→ **What you are asked to do**: Output every record precisely.
══ Supplied data
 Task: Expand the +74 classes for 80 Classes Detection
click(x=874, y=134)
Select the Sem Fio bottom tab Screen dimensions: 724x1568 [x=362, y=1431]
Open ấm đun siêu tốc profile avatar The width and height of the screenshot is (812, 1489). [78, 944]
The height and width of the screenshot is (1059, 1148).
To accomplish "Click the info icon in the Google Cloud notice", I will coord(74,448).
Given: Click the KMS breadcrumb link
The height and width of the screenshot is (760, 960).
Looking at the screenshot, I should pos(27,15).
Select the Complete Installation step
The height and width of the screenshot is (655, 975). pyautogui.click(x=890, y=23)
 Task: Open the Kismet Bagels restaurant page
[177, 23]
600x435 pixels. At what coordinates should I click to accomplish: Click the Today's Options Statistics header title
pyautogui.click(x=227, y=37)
════
→ **Answer**:
 Task: Expand the +74 classes for 80 Classes Detection
click(x=874, y=134)
Select the Sem Fio bottom tab Screen dimensions: 724x1568 [x=362, y=1431]
Open ấm đun siêu tốc profile avatar The width and height of the screenshot is (812, 1489). [78, 944]
The height and width of the screenshot is (1059, 1148).
To accomplish "Click the info icon in the Google Cloud notice", I will coord(74,448).
Given: Click the KMS breadcrumb link
The height and width of the screenshot is (760, 960).
Looking at the screenshot, I should pos(27,15).
Select the Complete Installation step
The height and width of the screenshot is (655, 975). pyautogui.click(x=890, y=23)
 Task: Open the Kismet Bagels restaurant page
[177, 23]
600x435 pixels. At what coordinates should I click to accomplish: Click the Today's Options Statistics header title
pyautogui.click(x=227, y=37)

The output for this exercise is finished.